» 引用文:
アニメ商品はイベント販売から小売店に=ドイツ
ドイツでは、アニメのブルーレイやグッズを販売する小売店が増えつつあります。何をいまさらと思われるでしょうが、ドイツでは小売店で販売するというビジネススタイルが長く定着しませんでした。
日経新聞によると、バンナムは海外の直営店を増やす計画だそうです。北米と中国なので欧州は含まれてませんが、ドイツもそろそろ検討したほうがよいかもしれません。
ドイツでは先日、ベルリンの老舗大型デパート「カーデーベー」が倒産し、破産手続きを開始しました。
同じベルリンでは、ドイツのフィギュア販売会社Figuyaがベルリンの目抜き通りのひとつ、フリードリッヒ通りに大型店を開店するべく準備に追われています。(参考:関係者のXの投稿。オープンは3月2日を予定)
同じベルリンの小売でありながら、非常に明暗の分かれる象徴的なニュースとなっています。
そもそも、ドイツにおけるアニメ関連商品はどういうビジネス形態があったのでしょうか。
以前はイベント出店が主力でした。ドイツでは年間を通じて、アニメファンを集客する大型イベントが毎月開催され、中堅クラスのイベントを含めると毎週末、しかも、春から夏にかけてのハイシーズンは各地のイベントの開催日程が重なることもよくあります。

» 小問:
上の引用文から、「同じベルリンでは、ドイツのフ」から「ス形態があったのでしょうか。」までの部分を一字も変えずに書き写すこと。

» 収集データ:
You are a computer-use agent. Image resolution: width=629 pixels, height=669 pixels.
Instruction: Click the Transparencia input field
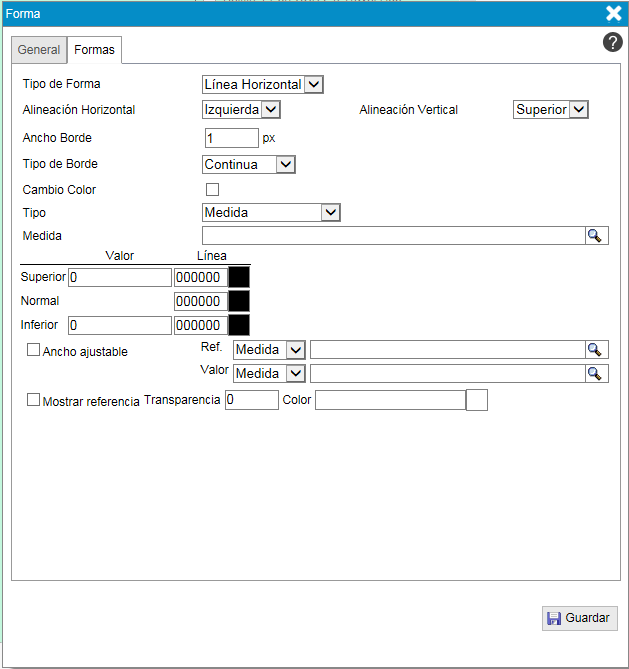click(252, 400)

» 正解:
同じベルリンでは、ドイツのフィギュア販売会社Figuyaがベルリンの目抜き通りのひとつ、フリードリッヒ通りに大型店を開店するべく準備に追われています。(参考:関係者のXの投稿。オープンは3月2日を予定)
同じベルリンの小売でありながら、非常に明暗の分かれる象徴的なニュースとなっています。
そもそも、ドイツにおけるアニメ関連商品はどういうビジネス形態があったのでしょうか。